Для предотвращения подобной угрозы предлагаются два подхода. Первый предполагает наказывать тех, кто использует компьютерные системы для незаконного создания досье (во всех цивилизованных странах такая деятельность без санкции прокурора является преступлением). Слабость этого метода очевидна, поскольку злоупотребления в компьютерных системах практически необнаружимы и недоказуемы.

Второй подход, предложенный Шаумом, состоит в использовании криптографических средств обеспечения неотслеживаемости. Например, клиент может обратиться в некоторую организацию и получить, скажем, право на доступ к определенной информационной базе данных сроком на год. Естественно, что для получения такого права клиент должен себя идентифицировать. Под правом (credential) здесь понимается информационная строка специального вида, подписанная организацией и содержащая идентификатор клиента. Замечательное свойство предложенного Шаумом математического аппарата состоит в том, что клиент может свое право преобразовать таким образом, чтобы впоследствии обращаться к базе данных под псевдонимом, никак не связанным с его идентификационным номером. Разумеется, организация, контролирующая доступ к базе данных, может проверять законность прав клиентов. При этом клиенты могут создавать права самостоятельно (без участия выдающей их организации) лишь с пренебрежимо малой вероятностью.
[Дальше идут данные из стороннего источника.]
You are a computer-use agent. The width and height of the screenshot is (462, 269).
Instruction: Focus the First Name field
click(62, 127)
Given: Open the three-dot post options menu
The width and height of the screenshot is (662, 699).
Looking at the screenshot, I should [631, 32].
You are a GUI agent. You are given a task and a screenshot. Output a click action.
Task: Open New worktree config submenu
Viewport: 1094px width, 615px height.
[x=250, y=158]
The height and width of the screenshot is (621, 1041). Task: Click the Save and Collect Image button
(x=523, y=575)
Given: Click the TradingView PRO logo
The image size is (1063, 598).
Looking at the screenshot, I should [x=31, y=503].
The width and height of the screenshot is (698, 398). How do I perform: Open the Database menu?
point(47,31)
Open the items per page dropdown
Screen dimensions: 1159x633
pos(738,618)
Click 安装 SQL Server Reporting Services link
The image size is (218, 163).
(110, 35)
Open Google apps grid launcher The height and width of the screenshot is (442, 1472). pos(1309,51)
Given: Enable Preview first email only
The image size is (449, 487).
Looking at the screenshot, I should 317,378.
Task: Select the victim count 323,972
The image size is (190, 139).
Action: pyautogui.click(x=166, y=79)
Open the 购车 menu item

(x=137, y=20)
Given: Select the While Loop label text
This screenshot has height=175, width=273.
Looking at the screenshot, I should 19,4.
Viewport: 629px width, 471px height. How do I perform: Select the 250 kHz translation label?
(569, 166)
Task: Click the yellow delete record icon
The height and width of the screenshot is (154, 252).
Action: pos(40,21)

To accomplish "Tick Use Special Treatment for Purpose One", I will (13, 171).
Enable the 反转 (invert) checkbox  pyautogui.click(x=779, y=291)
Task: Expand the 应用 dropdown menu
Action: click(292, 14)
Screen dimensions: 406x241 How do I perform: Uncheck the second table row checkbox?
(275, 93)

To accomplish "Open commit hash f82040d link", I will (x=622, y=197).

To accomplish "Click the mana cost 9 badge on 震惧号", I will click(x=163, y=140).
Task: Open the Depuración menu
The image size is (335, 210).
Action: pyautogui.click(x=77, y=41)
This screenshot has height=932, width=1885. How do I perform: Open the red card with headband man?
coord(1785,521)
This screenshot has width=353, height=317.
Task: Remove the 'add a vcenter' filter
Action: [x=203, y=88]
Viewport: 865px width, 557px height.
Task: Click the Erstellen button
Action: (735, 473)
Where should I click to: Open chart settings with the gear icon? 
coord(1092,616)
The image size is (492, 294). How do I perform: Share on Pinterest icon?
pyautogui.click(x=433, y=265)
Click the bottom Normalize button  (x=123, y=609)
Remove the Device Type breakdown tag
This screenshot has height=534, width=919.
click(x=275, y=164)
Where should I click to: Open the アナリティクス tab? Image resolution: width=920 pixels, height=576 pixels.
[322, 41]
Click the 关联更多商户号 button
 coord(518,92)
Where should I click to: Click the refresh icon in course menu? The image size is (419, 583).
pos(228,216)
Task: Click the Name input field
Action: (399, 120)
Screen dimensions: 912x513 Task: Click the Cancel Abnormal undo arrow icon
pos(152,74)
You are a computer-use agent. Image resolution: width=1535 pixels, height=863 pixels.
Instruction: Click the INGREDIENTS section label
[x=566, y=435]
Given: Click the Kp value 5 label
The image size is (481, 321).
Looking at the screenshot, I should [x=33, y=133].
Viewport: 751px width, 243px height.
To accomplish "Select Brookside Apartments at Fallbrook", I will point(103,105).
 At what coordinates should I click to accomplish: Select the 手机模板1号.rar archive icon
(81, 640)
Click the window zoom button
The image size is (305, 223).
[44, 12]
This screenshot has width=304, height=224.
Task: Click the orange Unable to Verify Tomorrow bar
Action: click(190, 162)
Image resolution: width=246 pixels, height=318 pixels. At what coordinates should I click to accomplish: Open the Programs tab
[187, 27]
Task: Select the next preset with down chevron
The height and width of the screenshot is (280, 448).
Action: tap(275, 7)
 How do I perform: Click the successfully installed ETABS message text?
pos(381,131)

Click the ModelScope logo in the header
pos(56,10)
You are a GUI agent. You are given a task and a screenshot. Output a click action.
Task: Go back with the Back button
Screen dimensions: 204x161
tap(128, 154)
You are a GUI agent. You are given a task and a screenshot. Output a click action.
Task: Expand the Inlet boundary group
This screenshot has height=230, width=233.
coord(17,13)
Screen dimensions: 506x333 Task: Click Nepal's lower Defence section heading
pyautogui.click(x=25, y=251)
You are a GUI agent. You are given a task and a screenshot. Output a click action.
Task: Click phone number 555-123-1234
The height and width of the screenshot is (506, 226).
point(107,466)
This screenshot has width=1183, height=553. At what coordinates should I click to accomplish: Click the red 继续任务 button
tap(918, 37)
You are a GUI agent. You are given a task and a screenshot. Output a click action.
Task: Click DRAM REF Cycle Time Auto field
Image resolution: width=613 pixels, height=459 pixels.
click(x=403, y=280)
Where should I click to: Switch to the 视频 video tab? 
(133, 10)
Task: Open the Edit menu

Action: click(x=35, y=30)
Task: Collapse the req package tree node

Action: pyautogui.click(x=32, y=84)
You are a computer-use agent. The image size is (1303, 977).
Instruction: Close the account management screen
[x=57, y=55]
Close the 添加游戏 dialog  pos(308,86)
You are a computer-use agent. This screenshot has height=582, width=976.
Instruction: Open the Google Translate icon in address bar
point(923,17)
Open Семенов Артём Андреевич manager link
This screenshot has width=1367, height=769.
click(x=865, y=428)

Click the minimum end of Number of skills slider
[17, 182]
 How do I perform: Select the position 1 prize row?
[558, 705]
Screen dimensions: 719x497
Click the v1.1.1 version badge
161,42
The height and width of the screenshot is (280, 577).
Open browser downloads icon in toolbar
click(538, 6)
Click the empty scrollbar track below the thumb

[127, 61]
Резюмируя, можно сказать, что имеются две крайних точки зрения: тотальная слежка и абсолютная неотслеживаемость. Последняя также должна рассматриваться как крайность, поскольку цивилизованное общество никогда не согласится с полной неотслеживаемостью действий преступников. Если здесь будет найдено приемлемое решение, то обеспечение неотслеживаемости станет основной задачей криптографии, поскольку в современном компьютеризированном обществе проблемы неотслеживаемости касаются буквально каждого.

В последние годы интерес к задаче обеспечения неотслеживаемости заметно возрос. Это отчасти связано с попытками обеспечения неотслеживаемости в системах электронных платежей. Подробнее об этом говорится в конце следующей главы и в части III настоящих методических материалов.